I wrote the following R function to automagically create a plot of the data points for the above file and generate the USL curve along the data points and highlight the maximum theoretical point for the USL:



   1:  # Example usage:

   2:  # plotUSL("c:/benchmark/benchmark.csv", "Benchmark data with USL curve")
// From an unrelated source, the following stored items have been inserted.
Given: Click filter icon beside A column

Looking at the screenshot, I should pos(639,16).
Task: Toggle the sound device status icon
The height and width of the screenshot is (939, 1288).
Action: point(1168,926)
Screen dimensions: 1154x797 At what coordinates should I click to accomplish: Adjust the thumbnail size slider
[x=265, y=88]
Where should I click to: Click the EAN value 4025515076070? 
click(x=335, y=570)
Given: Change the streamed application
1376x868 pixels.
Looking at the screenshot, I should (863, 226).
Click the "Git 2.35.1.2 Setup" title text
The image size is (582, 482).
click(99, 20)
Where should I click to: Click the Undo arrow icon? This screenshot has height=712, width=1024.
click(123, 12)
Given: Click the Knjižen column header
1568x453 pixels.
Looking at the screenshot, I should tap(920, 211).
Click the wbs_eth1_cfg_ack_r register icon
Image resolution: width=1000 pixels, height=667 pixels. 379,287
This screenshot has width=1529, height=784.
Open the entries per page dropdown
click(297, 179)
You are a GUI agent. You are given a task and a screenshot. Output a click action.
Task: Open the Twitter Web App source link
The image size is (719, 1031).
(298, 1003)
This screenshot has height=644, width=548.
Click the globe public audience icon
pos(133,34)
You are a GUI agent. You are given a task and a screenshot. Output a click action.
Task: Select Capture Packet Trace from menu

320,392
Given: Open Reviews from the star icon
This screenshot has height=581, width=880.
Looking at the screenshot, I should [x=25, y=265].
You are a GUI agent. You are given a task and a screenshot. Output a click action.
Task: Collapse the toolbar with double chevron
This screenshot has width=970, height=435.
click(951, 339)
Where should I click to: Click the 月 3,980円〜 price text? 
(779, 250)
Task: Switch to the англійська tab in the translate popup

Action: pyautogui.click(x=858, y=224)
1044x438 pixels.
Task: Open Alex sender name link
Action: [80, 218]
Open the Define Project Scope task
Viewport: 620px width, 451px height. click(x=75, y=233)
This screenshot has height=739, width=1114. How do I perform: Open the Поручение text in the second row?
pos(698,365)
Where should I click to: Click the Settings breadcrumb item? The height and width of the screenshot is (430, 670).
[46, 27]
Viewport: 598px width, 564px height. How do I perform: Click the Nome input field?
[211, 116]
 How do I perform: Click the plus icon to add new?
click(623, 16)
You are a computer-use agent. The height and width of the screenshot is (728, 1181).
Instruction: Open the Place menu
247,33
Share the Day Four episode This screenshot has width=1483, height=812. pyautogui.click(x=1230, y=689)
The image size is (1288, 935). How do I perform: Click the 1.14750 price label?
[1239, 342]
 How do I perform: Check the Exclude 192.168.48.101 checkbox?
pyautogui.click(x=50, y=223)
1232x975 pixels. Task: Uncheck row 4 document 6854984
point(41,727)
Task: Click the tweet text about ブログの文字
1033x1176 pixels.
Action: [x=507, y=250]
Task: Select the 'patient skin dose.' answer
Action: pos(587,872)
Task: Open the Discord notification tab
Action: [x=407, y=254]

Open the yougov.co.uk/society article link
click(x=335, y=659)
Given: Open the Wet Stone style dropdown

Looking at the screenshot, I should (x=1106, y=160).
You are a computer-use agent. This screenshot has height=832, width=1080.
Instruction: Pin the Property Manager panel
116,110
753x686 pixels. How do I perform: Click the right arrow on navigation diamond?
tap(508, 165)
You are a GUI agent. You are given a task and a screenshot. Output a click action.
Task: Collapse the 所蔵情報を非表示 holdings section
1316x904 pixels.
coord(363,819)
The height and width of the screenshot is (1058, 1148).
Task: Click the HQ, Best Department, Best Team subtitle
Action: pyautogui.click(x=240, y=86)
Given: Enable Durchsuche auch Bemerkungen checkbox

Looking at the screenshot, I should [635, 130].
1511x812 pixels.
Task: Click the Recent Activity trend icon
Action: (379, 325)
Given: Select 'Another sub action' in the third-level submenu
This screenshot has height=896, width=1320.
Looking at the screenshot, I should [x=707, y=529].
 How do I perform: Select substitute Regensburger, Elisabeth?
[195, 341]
   3:  # CSV file must have two columns with a header of "p, x"

   4:  # Example:

   5:  #     p, x

   6:  #    1, 1

   7:  #    2, 1.5

   8:  #    3, 2

   9:   

  10:  plotUSL <- function(dataFile, graphTitle) {

  11:    uslData <- read.csv(dataFile, header=TRUE);

  12:    uslData$c <- uslData$x / uslData$x[1];

  13:    usl <- nls(c ~ p/(1+sigma*(p-1)+kappa*p*(p-1)),

  14:               uslData,

  15:               algorithm="port",

  16:               start=c(sigma=0.0, kappa=0.0),

  17:               lower=c(0,0));

  18:    sigma <- coef(usl)["sigma"];

  19:    kappa <- coef(usl)["kappa"];

  20:    p <- 1:round(1.75 * max(uslData$p));

  21:    Relative_Capacity <- p/(1+sigma*(p-1)+kappa*p*(p-1));

  22:    plot(p, Relative_Capacity, type="l", ylim=c(0, round(max(Relative_Capacity, uslData$c)*1.1)));

  23:    points(uslData$p, uslData$c, pch=20);

  24:   

  25:    indexValue <- 1;

  26:    testValue  <- Relative_Capacity[1];

  27:    maxValue   <- max(Relative_Capacity);

  28:   

  29:    while(testValue != maxValue) {

  30:      indexValue = indexValue + 1;

  31:      testValue = Relative_Capacity[indexValue];

  32:    };

  33:   

  34:    points(p[indexValue], Relative_Capacity[indexValue], col=2, pch=13, cex=2.0);

  35:   

  36:    title(main=graphTitle, col.main="black", font.main=4, cex=1.5);

  37:    title(sub=sprintf("USL max at p = %d with Relative_Capacity = %f",

  38:          indexValue,

  39:          Relative_Capacity[indexValue]), 

  40:          col.main="black", 

  41:          font.main=4, 

  42:          cex=1.5);

  43:  };



And viola, we can quick and dirty results after invoking the function!

> plotUSL("g:/usl/benchmark.csv", "Benchmark data with USL curve")



This function could easily be modified to accept a third parameter and save off the image to a JPG, PNG or even PDF. But I leave that as an exercise for the reader.